→ **Exercise description**:
Output every line of the data below as a JSON list of strings, one string per line, omitting blank lines.

>> start Supplied material

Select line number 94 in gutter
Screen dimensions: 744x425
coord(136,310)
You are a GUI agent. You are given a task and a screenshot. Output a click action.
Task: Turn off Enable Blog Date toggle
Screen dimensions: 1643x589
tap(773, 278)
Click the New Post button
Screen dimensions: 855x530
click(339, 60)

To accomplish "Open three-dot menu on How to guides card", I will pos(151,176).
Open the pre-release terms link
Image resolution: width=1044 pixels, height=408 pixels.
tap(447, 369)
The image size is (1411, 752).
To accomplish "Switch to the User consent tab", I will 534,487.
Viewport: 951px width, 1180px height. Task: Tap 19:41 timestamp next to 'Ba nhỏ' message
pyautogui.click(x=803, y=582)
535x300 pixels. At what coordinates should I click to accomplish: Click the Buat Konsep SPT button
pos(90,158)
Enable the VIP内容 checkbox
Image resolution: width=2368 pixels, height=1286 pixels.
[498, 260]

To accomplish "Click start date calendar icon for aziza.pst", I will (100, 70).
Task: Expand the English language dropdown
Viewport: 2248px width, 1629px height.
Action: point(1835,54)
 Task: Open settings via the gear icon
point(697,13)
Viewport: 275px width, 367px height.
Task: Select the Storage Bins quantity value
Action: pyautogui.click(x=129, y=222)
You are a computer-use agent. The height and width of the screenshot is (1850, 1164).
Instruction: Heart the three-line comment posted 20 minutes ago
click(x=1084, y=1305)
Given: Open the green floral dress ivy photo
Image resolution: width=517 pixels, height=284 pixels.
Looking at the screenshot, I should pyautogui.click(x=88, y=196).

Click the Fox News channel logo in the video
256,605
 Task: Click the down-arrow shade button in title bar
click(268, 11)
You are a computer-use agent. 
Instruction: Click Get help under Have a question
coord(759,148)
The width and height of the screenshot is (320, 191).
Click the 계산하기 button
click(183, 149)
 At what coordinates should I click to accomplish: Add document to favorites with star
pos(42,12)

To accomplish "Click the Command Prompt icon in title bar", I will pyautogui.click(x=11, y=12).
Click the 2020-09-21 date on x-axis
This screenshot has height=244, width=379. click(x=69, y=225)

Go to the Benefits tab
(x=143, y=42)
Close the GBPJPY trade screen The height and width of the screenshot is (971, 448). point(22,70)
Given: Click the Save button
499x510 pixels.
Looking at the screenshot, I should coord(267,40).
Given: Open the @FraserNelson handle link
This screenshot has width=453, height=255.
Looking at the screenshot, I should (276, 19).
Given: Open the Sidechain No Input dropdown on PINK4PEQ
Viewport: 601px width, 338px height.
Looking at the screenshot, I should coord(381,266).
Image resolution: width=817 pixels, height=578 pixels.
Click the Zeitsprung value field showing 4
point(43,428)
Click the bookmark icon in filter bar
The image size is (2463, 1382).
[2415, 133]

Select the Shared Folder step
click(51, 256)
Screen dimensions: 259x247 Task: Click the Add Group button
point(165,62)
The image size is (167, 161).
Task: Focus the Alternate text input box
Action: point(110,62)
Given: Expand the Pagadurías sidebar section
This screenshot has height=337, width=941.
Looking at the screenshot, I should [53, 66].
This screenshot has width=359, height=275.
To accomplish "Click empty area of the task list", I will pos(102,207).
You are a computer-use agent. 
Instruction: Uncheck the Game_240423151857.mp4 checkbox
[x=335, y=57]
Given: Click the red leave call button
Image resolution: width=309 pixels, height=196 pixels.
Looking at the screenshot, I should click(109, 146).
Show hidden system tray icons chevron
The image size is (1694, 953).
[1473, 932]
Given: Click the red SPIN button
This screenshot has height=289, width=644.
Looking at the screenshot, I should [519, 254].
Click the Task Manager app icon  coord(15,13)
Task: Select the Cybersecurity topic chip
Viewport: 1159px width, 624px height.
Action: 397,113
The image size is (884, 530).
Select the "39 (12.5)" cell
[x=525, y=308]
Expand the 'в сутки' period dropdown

>> end Supplied material

→ **Answer to the problem**:
[
  "Select line number 94 in gutter",
  "Screen dimensions: 744x425",
  "coord(136,310)",
  "You are a GUI agent. You are given a task and a screenshot. Output a click action.",
  "Task: Turn off Enable Blog Date toggle",
  "Screen dimensions: 1643x589",
  "tap(773, 278)",
  "Click the New Post button",
  "Screen dimensions: 855x530",
  "click(339, 60)",
  "To accomplish \"Open three-dot menu on How to guides card\", I will pos(151,176).",
  "Open the pre-release terms link",
  "Image resolution: width=1044 pixels, height=408 pixels.",
  "tap(447, 369)",
  "The image size is (1411, 752).",
  "To accomplish \"Switch to the User consent tab\", I will 534,487.",
  "Viewport: 951px width, 1180px height. Task: Tap 19:41 timestamp next to 'Ba nhỏ' message",
  "pyautogui.click(x=803, y=582)",
  "535x300 pixels. At what coordinates should I click to accomplish: Click the Buat Konsep SPT button",
  "pos(90,158)",
  "Enable the VIP内容 checkbox",
  "Image resolution: width=2368 pixels, height=1286 pixels.",
  "[498, 260]",
  "To accomplish \"Click start date calendar icon for aziza.pst\", I will (100, 70).",
  "Task: Expand the English language dropdown",
  "Viewport: 2248px width, 1629px height.",
  "Action: point(1835,54)",
  " Task: Open settings via the gear icon",
  "point(697,13)",
  "Viewport: 275px width, 367px height.",
  "Task: Select the Storage Bins quantity value",
  "Action: pyautogui.click(x=129, y=222)",
  "You are a computer-use agent. The height and width of the screenshot is (1850, 1164).",
  "Instruction: Heart the three-line comment posted 20 minutes ago",
  "click(x=1084, y=1305)",
  "Given: Open the green floral dress ivy photo",
  "Image resolution: width=517 pixels, height=284 pixels.",
  "Looking at the screenshot, I should pyautogui.click(x=88, y=196).",
  "Click the Fox News channel logo in the video",
  "256,605",
  " Task: Click the down-arrow shade button in title bar",
  "click(268, 11)",
  "You are a computer-use agent. ",
  "Instruction: Click Get help under Have a question",
  "coord(759,148)",
  "The width and height of the screenshot is (320, 191).",
  "Click the 계산하기 button",
  "click(183, 149)",
  " At what coordinates should I click to accomplish: Add document to favorites with star",
  "pos(42,12)",
  "To accomplish \"Click the Command Prompt icon in title bar\", I will pyautogui.click(x=11, y=12).",
  "Click the 2020-09-21 date on x-axis",
  "This screenshot has height=244, width=379. click(x=69, y=225)",
  "Go to the Benefits tab",
  "(x=143, y=42)",
  "Close the GBPJPY trade screen The height and width of the screenshot is (971, 448). point(22,70)",
  "Given: Click the Save button",
  "499x510 pixels.",
  "Looking at the screenshot, I should coord(267,40).",
  "Given: Open the @FraserNelson handle link",
  "This screenshot has width=453, height=255.",
  "Looking at the screenshot, I should (276, 19).",
  "Given: Open the Sidechain No Input dropdown on PINK4PEQ",
  "Viewport: 601px width, 338px height.",
  "Looking at the screenshot, I should coord(381,266).",
  "Image resolution: width=817 pixels, height=578 pixels.",
  "Click the Zeitsprung value field showing 4",
  "point(43,428)",
  "Click the bookmark icon in filter bar",
  "The image size is (2463, 1382).",
  "[2415, 133]",
  "Select the Shared Folder step",
  "click(51, 256)",
  "Screen dimensions: 259x247 Task: Click the Add Group button",
  "point(165,62)",
  "The image size is (167, 161).",
  "Task: Focus the Alternate text input box",
  "Action: point(110,62)",
  "Given: Expand the Pagadurías sidebar section",
  "This screenshot has height=337, width=941.",
  "Looking at the screenshot, I should [53, 66].",
  "This screenshot has width=359, height=275.",
  "To accomplish \"Click empty area of the task list\", I will pos(102,207).",
  "You are a computer-use agent. ",
  "Instruction: Uncheck the Game_240423151857.mp4 checkbox",
  "[x=335, y=57]",
  "Given: Click the red leave call button",
  "Image resolution: width=309 pixels, height=196 pixels.",
  "Looking at the screenshot, I should click(109, 146).",
  "Show hidden system tray icons chevron",
  "The image size is (1694, 953).",
  "[1473, 932]",
  "Given: Click the red SPIN button",
  "This screenshot has height=289, width=644.",
  "Looking at the screenshot, I should [519, 254].",
  "Click the Task Manager app icon  coord(15,13)",
  "Task: Select the Cybersecurity topic chip",
  "Viewport: 1159px width, 624px height.",
  "Action: 397,113",
  "The image size is (884, 530).",
  "Select the \"39 (12.5)\" cell",
  "[x=525, y=308]",
  "Expand the 'в сутки' period dropdown"
]